There is tremendous wealth in Nigeria, it’s just held by a select few, and not productively distributed across the population and there is no evidence pointing to the government’s plans to reduce inequality and make growth more visible in the lives of the majority. This is a very different problem, with very different solutions than having an economy that’s in recession.
If an individual doesn’t personally benefit from economic growth, such an individual is likely to think that economic growth doesn’t exist, especially if they are not in-tune with ongoing economic performances and growth indicators.
Nigeria’s economy has problems, lots of them. But are we still in a recession? The answer is NO. The unfortunate reality is that for many, this period of mild economic expansion feels very much like a period of economic contraction because they are not participating in meaningful employment, still struggling to gain employment or participate in the wealth creation.
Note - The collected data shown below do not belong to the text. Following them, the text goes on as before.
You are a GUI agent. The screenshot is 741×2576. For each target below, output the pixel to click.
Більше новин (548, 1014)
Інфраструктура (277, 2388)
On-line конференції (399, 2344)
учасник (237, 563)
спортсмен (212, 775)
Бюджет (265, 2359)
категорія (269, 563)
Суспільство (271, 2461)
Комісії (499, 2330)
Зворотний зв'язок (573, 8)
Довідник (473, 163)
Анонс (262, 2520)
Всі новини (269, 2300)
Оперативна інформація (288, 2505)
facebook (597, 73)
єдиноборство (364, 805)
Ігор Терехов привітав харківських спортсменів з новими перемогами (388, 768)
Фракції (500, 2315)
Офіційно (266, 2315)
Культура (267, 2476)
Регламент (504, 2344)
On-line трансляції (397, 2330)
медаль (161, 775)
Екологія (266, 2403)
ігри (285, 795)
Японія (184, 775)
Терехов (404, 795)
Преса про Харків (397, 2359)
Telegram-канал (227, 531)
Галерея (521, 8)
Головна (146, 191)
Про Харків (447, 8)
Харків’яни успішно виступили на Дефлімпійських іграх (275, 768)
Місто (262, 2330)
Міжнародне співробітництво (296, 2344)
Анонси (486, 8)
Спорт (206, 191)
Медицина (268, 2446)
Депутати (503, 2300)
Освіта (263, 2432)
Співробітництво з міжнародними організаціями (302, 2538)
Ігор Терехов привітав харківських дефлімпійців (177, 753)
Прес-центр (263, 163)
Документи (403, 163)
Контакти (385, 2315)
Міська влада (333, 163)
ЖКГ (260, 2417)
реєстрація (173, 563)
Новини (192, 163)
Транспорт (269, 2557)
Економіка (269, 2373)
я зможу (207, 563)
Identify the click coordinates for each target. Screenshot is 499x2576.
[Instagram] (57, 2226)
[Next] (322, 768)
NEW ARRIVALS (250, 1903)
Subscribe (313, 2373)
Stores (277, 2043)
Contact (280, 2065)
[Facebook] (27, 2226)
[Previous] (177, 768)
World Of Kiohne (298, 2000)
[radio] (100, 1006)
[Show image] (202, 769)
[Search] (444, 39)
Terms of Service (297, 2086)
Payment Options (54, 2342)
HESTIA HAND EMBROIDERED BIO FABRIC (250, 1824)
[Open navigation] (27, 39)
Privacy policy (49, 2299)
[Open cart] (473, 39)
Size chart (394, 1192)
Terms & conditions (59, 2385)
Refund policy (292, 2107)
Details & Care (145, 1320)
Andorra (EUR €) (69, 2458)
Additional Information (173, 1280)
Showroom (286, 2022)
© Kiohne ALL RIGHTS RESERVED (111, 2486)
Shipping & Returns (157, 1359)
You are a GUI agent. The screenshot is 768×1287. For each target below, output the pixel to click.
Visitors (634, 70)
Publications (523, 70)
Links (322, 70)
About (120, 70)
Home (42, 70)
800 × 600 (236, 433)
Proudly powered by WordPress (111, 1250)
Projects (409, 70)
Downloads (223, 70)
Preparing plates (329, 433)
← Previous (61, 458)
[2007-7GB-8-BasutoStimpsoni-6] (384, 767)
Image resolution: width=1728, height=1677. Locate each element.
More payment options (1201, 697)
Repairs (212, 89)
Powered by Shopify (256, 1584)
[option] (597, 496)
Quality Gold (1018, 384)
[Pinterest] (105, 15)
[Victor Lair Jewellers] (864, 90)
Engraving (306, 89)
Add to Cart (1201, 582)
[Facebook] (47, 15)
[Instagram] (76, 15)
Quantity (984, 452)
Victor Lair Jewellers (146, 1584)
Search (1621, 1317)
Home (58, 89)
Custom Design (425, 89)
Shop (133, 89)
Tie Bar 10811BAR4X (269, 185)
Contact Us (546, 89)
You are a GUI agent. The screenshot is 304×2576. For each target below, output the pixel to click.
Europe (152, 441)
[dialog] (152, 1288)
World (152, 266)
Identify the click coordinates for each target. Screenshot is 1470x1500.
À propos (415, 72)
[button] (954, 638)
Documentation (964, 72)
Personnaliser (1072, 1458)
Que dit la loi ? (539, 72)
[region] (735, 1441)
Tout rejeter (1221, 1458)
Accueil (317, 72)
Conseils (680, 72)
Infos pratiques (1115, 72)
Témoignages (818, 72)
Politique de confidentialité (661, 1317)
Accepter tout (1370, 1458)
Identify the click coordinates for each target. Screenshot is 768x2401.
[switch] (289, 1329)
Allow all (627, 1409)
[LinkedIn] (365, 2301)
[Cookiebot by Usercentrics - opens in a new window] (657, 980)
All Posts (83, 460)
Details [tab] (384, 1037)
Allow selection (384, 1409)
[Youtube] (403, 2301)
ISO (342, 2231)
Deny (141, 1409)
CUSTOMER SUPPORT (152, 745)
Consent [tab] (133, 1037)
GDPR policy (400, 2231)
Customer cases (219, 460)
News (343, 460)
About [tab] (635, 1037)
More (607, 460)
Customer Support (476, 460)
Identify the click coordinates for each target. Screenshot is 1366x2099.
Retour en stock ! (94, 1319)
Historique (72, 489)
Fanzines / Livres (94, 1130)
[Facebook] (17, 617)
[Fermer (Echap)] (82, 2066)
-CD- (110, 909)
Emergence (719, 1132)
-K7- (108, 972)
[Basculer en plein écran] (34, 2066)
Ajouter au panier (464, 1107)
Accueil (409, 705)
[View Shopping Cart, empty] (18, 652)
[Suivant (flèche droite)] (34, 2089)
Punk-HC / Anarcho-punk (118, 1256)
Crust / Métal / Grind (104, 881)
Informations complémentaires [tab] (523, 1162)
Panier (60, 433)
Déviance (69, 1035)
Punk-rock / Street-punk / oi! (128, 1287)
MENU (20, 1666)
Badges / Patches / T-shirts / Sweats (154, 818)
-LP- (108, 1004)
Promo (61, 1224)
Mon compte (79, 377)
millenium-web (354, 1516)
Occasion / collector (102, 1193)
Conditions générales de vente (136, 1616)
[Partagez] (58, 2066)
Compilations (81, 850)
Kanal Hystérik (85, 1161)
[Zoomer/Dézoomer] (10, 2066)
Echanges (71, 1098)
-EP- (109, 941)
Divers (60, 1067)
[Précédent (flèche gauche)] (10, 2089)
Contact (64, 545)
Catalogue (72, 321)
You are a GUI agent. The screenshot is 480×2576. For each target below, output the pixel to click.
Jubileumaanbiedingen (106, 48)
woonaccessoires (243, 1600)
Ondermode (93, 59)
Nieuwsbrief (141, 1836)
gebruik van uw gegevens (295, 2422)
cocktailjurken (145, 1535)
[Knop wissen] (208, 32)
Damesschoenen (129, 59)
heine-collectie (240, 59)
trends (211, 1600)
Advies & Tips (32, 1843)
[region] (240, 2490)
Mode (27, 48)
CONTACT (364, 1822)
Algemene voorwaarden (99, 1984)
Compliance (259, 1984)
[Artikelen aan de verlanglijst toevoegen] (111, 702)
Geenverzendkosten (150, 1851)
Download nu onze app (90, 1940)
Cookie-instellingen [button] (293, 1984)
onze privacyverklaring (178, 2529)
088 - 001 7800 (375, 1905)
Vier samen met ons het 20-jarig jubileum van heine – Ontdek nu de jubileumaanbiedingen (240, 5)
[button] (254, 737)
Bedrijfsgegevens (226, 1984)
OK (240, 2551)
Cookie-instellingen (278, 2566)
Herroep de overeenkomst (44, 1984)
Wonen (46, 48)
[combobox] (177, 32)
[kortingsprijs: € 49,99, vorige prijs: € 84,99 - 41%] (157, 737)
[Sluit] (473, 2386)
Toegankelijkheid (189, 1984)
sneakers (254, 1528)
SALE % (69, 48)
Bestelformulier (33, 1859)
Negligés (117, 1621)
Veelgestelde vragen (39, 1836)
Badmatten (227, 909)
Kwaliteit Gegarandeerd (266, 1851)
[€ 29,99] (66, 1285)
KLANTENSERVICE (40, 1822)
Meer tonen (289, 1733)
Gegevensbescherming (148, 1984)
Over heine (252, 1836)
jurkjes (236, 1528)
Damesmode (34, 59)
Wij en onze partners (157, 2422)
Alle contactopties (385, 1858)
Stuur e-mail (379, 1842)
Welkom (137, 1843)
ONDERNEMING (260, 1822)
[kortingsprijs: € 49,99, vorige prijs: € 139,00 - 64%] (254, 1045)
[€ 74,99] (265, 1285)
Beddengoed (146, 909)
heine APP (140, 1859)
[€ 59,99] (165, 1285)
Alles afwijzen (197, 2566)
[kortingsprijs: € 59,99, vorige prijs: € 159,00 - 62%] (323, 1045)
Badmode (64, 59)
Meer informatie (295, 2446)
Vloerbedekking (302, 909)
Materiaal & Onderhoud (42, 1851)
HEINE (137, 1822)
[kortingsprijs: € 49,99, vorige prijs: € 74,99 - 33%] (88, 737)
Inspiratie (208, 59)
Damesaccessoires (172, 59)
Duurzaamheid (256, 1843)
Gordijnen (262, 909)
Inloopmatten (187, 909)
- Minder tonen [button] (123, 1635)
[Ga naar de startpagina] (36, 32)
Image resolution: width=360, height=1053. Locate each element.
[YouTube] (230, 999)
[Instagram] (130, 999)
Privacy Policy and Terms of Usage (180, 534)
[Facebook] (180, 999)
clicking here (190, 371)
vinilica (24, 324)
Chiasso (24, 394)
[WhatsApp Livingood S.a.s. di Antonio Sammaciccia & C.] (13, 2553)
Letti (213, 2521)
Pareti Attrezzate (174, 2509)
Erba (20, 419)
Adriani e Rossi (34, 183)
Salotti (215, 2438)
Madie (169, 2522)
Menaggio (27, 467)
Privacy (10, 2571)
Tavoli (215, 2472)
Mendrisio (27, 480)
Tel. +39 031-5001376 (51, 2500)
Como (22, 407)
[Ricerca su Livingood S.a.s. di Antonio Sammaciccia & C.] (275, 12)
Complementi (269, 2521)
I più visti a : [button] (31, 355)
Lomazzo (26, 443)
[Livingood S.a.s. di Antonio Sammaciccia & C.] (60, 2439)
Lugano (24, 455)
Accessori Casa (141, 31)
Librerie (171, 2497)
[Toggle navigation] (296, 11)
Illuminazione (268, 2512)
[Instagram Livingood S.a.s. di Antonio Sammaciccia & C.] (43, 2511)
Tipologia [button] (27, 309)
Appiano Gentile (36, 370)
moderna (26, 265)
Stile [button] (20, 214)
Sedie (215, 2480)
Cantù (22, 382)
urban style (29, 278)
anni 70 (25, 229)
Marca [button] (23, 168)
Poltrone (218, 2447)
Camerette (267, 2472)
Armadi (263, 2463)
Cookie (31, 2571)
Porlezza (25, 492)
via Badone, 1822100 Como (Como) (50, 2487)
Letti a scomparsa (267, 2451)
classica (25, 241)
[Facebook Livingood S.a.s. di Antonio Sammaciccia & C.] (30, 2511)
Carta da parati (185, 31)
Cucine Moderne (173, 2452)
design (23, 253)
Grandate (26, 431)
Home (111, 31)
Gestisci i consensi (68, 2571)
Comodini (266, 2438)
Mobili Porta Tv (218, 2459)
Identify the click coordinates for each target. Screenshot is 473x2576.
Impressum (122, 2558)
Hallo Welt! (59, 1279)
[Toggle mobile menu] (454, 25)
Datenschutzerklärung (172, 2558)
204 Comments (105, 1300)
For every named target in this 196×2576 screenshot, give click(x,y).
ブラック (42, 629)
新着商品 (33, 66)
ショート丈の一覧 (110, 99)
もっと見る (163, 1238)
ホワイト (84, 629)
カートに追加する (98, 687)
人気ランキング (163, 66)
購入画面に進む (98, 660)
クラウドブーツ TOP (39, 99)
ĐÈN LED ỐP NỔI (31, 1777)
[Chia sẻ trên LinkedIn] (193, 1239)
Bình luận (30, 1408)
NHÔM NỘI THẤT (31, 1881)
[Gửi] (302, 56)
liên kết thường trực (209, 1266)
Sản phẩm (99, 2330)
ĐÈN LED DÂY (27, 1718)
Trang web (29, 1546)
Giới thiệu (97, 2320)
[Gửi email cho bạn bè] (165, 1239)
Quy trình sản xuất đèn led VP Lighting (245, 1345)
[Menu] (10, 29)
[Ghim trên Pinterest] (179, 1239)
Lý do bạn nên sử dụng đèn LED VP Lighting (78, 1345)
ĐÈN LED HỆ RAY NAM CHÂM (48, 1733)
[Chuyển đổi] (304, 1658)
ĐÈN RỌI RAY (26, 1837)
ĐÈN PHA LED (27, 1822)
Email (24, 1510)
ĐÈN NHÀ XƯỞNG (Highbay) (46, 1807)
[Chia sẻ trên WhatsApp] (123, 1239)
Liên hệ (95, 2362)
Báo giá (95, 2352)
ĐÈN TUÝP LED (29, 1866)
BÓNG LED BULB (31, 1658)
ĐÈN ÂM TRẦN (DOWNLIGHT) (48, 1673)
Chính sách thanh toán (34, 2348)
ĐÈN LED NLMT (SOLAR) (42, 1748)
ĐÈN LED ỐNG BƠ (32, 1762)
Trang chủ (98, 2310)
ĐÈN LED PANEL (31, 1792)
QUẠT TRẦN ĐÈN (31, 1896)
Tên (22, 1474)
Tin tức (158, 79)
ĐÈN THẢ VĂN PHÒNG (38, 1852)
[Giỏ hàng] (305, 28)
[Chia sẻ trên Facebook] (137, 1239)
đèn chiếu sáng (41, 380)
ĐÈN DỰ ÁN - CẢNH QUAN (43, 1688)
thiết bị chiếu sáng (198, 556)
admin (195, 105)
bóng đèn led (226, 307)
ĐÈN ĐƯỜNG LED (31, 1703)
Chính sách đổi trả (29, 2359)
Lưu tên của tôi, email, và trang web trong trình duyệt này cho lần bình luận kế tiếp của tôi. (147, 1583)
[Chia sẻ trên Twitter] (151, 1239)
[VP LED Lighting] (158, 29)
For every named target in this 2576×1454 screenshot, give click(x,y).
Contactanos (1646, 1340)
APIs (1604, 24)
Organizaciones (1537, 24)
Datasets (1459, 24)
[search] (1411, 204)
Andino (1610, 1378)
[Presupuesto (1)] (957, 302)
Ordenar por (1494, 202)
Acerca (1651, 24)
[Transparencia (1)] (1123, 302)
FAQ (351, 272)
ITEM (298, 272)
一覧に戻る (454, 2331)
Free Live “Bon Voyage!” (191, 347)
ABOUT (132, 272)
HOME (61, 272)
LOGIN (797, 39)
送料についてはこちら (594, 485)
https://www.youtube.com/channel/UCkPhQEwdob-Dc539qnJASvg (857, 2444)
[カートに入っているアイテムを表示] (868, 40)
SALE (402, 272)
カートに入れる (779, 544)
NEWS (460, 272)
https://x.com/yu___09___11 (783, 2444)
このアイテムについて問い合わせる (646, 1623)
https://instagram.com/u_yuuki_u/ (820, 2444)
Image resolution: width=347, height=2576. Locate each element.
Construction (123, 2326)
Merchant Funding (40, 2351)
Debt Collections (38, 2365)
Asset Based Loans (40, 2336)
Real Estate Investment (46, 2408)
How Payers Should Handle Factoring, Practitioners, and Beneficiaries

Rising income inequality can also be detrimental to overall economic growth. The OECD suggested that “High and often growing inequality raises major economic concerns, not just for the low earners themselves but for the wider health and sustainability of economies. In other words, “rising inequality is bad for long-term growth”
Nigerian economic team and experts must become better at distinguishing what plagues our economy and differentiating the impacts of these challenges on various groups. For example, it is important to understand how the economic contraction of 2015/16- first quarter in 2017 affected and continues to affect small business owners, working high/low income middle-class and the very poor. These challenges should not be grouped together and treated as the same thing, as that is the reason why out-of-recession indicators are failing to reflect the realities of the majority in Nigeria. To mistake the symptoms of a serious wealth gap for economic recession is to misallocate our frustration, energy and solutions.
These challenges should not be grouped together and treated as the same thing, as that is the reason why out-of-recession indicators are failing to reflect the realities of the majority in Nigeria. To mistake the symptoms of a serious wealth gap for economic recession is to misallocate our frustration, energy and most likely leads to inappropriate solutions.
I don’t know what the answer to sustainable growth and redistribution for Nigeria is right now, but what I know for sure is that a better widespread understanding of the situation is the first step in the right direction.